Getting your own back

Voodoo economics – sticking a pin in it

Mrs B. and I live in Toronto – the fifth largest city in North America – with a population well in excess of 2,000,000. So it’s not exactly the outback here, but sometimes you wonder who’s running the show.

We get a letter from the City’s Supervisor of Accounting, Finance Services Division, that begins:

Dear Sir or Madam

There is a credit on your realty tax account relating to overpayments. In order to issue a refund cheque or to process a transfer of funds, we require proof of payment for the following payments:

blah blah blah

You may send in your proof of payment either by fax, etc. etc.

Now let’s think this through. Before they sent me the letter, surely they were certain that we had overpaid – or else why would they write this letter? So can I just say that the proof of payment is the fact that they sent me the letter. If they are satisfied I overpaid, I’m satisfied.

OK, I telephone them. I ask why I have to provide proof of payment when their records already show I overpaid. Don’t they trust their own records?? “Er, well, you see ….”. I point out that I hadn’t made the payment they cited on the date they cited in their letter – but I had made a payment a day later for a larger amount. “Er, well yes, that’s the payment we recorded”. Well, why did you give a different amount and date in the letter? “Er, well we wanted to be sure that we would pay the right person”.

Oh well, never mind (I decide to give up this unequal struggle with reason). What I’d like to know is why there’s an overpayment. You sent me a bill clearly identifying an amount owed. I sent you a cheque for that amount eight months ago. How much is the credit, anyway?

“It’s $955.66, Sir”. Holy Sh*t, I say. I’m not in the business of lending money to the City! You’ve had a thousand dollars of mine for eight months, and you’ve only just got around to telling me.
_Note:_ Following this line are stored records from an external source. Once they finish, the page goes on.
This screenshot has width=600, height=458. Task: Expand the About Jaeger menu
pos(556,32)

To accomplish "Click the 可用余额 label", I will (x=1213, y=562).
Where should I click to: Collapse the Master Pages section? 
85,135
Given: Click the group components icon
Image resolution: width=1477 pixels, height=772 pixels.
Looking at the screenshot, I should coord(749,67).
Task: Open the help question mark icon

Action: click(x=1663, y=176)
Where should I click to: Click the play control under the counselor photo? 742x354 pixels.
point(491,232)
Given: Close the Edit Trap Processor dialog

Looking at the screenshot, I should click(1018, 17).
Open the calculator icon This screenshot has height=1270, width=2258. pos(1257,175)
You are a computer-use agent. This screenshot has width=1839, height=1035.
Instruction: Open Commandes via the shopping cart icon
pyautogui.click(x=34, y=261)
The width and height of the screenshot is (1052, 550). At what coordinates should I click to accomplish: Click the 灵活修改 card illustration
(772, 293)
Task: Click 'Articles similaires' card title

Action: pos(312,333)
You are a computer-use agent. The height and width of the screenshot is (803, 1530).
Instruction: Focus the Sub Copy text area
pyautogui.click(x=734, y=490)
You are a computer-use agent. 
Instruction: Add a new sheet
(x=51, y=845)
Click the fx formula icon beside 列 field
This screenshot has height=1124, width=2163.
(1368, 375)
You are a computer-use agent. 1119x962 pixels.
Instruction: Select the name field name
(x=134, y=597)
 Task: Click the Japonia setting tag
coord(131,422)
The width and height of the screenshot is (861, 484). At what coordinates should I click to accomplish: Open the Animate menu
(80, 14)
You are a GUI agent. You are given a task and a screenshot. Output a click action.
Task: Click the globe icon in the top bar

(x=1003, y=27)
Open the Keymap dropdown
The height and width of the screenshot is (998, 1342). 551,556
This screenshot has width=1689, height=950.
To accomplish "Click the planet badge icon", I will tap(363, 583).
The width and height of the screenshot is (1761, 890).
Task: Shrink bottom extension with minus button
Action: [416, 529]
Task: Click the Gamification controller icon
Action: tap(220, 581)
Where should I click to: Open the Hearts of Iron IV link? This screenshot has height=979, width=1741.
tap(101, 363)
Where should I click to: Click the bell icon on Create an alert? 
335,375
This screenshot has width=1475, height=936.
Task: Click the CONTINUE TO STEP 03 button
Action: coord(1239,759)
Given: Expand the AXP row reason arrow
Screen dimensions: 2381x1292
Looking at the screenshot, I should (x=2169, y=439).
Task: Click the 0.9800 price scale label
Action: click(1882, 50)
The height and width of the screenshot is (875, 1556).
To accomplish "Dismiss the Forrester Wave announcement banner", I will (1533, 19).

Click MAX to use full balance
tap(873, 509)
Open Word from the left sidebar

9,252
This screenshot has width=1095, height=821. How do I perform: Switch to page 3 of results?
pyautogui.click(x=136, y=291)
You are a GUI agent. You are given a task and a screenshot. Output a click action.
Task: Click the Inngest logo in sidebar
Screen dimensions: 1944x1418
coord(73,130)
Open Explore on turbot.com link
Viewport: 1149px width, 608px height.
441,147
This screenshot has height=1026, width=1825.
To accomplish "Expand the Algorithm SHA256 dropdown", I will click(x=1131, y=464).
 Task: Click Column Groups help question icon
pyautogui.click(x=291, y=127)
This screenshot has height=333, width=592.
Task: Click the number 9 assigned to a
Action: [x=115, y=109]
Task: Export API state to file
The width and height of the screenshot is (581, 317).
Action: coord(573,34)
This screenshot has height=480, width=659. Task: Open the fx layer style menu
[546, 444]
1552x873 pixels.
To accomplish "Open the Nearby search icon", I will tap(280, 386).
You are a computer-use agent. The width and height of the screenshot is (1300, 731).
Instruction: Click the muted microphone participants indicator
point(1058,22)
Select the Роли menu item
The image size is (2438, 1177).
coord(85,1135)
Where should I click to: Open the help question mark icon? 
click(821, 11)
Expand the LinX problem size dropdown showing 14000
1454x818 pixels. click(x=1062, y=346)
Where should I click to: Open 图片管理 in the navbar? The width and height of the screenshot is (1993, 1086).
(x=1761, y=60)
What the %#$#$#@## are you people doing???????? “Er, well Sir, you would have to ask my supervisor about that”. OK, I’ll write him a letter straight away – and I’ll copy it to the senior management at the City as well. In the meantime, if I bring in a copy of the payment proof, can I collect the cheque at your office. “No. We’ll issue a cheque and it normally takes 4-6 weeks”.

I send the ‘proof’ by fax. I write a polite but firm letter explaining my point of view, noting my expectation for a very much faster return of my money than 4-6 weeks. I point out that before they wrote the letter, they already knew they owed me the money … so what were they going to do for six weeks???

One week later I get my cheque.

Final score
I got my money back, but I never received a reply to my complaint about the bush-league performance of the Finance Department – and I didn’t get a cheque (yet) for the interest on the money I lent to the fifth-largest city in North America. Mrs. B says she’ll just deduct it from the next realty tax payment.